By Michael E. Bonine; Abbas Amanat et al. | Go to book overview

3 OF MAPS AND REGIONS
Where Is the Geographer’s Middle East?

Michael E. Bonine

OVER THREE DECADES AGO, in 1976, I wrote an article titled “Where Is the Geography of the Middle East?” which was published in The Professional Geographer.1 In that piece, I examined how the study and teaching of the Middle East were rather sparse in American departments of geography, particularly in comparison with the study and teaching of other world regions. That situation, unfortunately, has not necessarily changed in the field of geography in the United States, despite the obvious growing importance of the Middle East for the U.S. government as well as the average American. In this chapter, I focus on what constitutes “the Middle East” for geographers and, hence, ask the question: Where is the geographer’s Middle East? The answer requires an assessment of how regions have been conceptualized by geographers and how the Middle East fits into those frameworks.
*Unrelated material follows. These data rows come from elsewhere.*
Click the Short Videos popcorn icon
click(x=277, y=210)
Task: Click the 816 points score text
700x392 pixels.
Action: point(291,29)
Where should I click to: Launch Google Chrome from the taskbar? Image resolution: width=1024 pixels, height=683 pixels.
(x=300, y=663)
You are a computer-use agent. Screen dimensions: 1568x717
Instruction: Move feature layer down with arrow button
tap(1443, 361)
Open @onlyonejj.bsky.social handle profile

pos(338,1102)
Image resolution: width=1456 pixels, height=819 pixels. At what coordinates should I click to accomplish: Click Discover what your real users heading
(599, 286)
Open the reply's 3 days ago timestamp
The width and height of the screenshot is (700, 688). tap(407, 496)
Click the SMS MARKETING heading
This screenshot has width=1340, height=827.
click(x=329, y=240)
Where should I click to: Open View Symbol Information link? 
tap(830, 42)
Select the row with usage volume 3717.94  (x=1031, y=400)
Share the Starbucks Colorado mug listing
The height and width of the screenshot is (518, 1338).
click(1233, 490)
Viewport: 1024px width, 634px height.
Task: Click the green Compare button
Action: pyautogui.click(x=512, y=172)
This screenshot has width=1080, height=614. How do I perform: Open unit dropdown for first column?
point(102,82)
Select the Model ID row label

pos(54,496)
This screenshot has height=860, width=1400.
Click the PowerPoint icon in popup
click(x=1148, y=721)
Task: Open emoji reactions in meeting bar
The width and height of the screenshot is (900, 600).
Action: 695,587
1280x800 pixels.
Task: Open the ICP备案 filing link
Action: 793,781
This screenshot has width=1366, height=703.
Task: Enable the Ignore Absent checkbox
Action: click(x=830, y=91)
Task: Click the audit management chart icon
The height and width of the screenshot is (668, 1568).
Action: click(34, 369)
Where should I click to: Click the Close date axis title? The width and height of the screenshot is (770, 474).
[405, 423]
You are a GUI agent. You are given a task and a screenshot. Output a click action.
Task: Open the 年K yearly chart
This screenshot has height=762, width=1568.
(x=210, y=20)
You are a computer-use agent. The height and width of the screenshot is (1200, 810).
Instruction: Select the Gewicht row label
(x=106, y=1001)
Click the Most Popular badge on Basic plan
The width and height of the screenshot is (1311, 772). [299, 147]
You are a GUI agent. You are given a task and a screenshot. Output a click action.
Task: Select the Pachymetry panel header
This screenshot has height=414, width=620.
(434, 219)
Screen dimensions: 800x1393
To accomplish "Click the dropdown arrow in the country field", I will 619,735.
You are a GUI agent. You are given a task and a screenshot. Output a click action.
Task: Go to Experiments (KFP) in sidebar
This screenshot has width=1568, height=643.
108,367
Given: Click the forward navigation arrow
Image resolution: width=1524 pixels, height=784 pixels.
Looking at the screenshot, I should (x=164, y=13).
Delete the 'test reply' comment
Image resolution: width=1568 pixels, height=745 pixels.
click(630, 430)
The field of regional geography has been a major focus of American geography since the beginning of the twentieth century, although the decline and even demise of this focus—as a specific field of study in geography—has been the case for several decades now. I examine the use of the term “Middle East” (and other terms used for this region as a whole and in part), particularly its use in world regional geography textbooks, as well as textbooks that focus specifically on the geography of the Middle East. I also provide some insights into the use of this term in maps and atlases—those essential tools of the geographer (although geographers certainly are not the sole proprietors, or producers, of such works).